Semejante giro en la percepción histórica, además de ser el que ha llevado a algún visionario oportunista a poblar los suplementos dominicales con esa bobada de la dieta paleolítica, y más allá de tal simpleza, nos invita a no descartar la posibilidad de que este  tiempo nuestro de banalidad, de desdén por el esfuerzo, de infantilización de los logros -que deben ser inmediatos e independientes del mérito-, de permanente estado de holganza, sea en realidad el del alumbramiento de una revolución paleolítica, que arrase los fundamentos en los que han sido formados tantos niños y niñas aplicados, que de adultos sienten una espontánea repugnancia por las formas de vida que no están basadas en la secuencia trabajo+tiempo = placer efímero > +trabajo+tiempo.

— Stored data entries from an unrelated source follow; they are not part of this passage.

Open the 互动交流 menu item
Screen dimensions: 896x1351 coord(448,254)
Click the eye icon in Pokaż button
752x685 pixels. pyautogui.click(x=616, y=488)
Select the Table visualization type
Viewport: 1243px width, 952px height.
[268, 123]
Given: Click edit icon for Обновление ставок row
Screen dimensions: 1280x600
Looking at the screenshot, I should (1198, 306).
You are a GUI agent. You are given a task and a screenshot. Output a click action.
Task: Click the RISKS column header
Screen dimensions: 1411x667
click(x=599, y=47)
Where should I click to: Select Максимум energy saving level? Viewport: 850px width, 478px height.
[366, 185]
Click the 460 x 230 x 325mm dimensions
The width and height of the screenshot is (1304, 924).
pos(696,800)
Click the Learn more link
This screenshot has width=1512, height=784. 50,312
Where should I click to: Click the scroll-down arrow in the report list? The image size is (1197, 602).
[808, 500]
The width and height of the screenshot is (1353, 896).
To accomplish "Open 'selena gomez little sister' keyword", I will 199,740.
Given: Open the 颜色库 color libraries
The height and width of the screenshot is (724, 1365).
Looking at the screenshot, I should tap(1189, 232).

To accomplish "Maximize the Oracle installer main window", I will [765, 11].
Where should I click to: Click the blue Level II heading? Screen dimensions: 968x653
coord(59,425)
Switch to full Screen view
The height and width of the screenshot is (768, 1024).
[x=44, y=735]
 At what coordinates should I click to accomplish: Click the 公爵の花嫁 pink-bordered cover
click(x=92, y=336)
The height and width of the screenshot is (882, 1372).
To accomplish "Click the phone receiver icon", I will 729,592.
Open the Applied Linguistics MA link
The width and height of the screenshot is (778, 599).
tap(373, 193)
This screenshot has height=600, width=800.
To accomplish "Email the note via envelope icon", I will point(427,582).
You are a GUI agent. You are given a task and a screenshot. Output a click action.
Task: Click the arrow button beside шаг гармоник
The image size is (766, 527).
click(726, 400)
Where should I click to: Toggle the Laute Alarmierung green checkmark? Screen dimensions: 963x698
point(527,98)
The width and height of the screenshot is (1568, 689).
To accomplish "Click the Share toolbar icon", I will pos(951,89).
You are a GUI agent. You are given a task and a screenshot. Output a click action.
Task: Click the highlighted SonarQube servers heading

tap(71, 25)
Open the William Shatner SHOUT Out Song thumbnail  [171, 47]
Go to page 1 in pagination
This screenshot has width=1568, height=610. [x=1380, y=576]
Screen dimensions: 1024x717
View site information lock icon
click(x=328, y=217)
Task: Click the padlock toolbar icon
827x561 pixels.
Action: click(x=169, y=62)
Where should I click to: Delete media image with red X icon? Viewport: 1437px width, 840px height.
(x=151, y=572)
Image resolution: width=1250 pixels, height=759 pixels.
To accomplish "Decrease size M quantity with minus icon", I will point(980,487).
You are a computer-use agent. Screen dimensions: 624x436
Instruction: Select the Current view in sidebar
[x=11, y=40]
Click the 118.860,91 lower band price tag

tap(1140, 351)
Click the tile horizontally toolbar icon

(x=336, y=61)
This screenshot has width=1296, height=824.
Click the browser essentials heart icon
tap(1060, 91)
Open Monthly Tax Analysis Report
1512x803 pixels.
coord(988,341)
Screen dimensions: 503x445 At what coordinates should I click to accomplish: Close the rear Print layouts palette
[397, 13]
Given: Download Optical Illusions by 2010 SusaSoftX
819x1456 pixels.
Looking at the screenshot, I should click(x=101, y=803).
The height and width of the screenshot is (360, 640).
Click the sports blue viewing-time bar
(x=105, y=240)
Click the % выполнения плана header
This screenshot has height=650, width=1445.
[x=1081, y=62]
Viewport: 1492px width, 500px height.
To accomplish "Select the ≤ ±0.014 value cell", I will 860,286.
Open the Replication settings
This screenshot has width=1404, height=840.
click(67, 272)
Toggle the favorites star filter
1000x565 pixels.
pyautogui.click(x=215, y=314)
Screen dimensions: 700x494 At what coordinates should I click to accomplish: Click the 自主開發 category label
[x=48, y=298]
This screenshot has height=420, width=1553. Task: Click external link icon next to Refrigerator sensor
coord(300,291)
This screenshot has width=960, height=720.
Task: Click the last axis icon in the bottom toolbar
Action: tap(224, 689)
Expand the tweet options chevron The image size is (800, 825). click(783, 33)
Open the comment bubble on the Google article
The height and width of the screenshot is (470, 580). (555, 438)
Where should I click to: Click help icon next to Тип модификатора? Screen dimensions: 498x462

El monolito que Arthur Charles Clarke ideó en 2001 como tótem que simbolizaba los saltos evolutivos de los primates, sigue dando tumbos por el espacio, aunque no tengamos claro si avanza hacia delante o en círculo. El socialismo científico del XIX nos legó una noción de progreso histórico que nos cuesta abandonar. Creemos que caminamos con la vista al frente. Nos resistimos a aceptar que podamos vivir en estadios culturales que ya se conocieron, y, si ocurre, lo asumiremos como una involución, con toda la carga negativa del término.

¿Cultura? Bah, dirán muchos, que otro espere la cosecha.
A lo mejor esta orgía de superficialidad es la respuesta a nuestras plegarias clamando por la felicidad. Un horror. O no, J.